We are so used to all the jokes about programmers re-using online code and copypasting stuff from StackOverflow all the time that we sometimes forget about a sad reality – lots of public code is being copied blindly, and ‘if it works’, it more than often makes it to a production level… yes… including code that is incorporated into release build and signed binaries.
This brings a lot of interesting side-effects:
- signed binaries are often blindly trusted, so vulnerable code that makes it into a signed binary is a big bonus for researchers/attackers (follow hFireFOX and his kernel driver copypasta discoveries)

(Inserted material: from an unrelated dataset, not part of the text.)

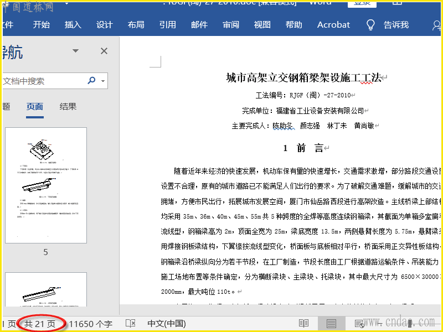Screen dimensions: 443x332
Task: Switch to Web Layout view icon
Action: click(359, 323)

- a code that uses a hardcoded set of crypto primitives will be vulnerable to the fact these primitives are out there and in public –> attackers can decrypt secrets faster
- since the programmers who copypaste the code don’t know any better it often takes a lot of efforts for them (or their successors) to fix these issues
- …
The main topic of this post is the item #2 on the above list:
– crypto primitives re-use.
After poking around en masse in a large number of ‘good; samples I discovered that many of these samples re-use the AES crypto routines that rely on the following two primitives:
- IV: “OFRna73m*aze01xY”
- Salt: “Kosher”
This is not a coincidence – you can find code instances that refer to this combo here. Programmers don’t know what to change in this code and they just embed it as it is. Bad and pretty big mistake.
There are many more examples like this and I may list them some time in the future.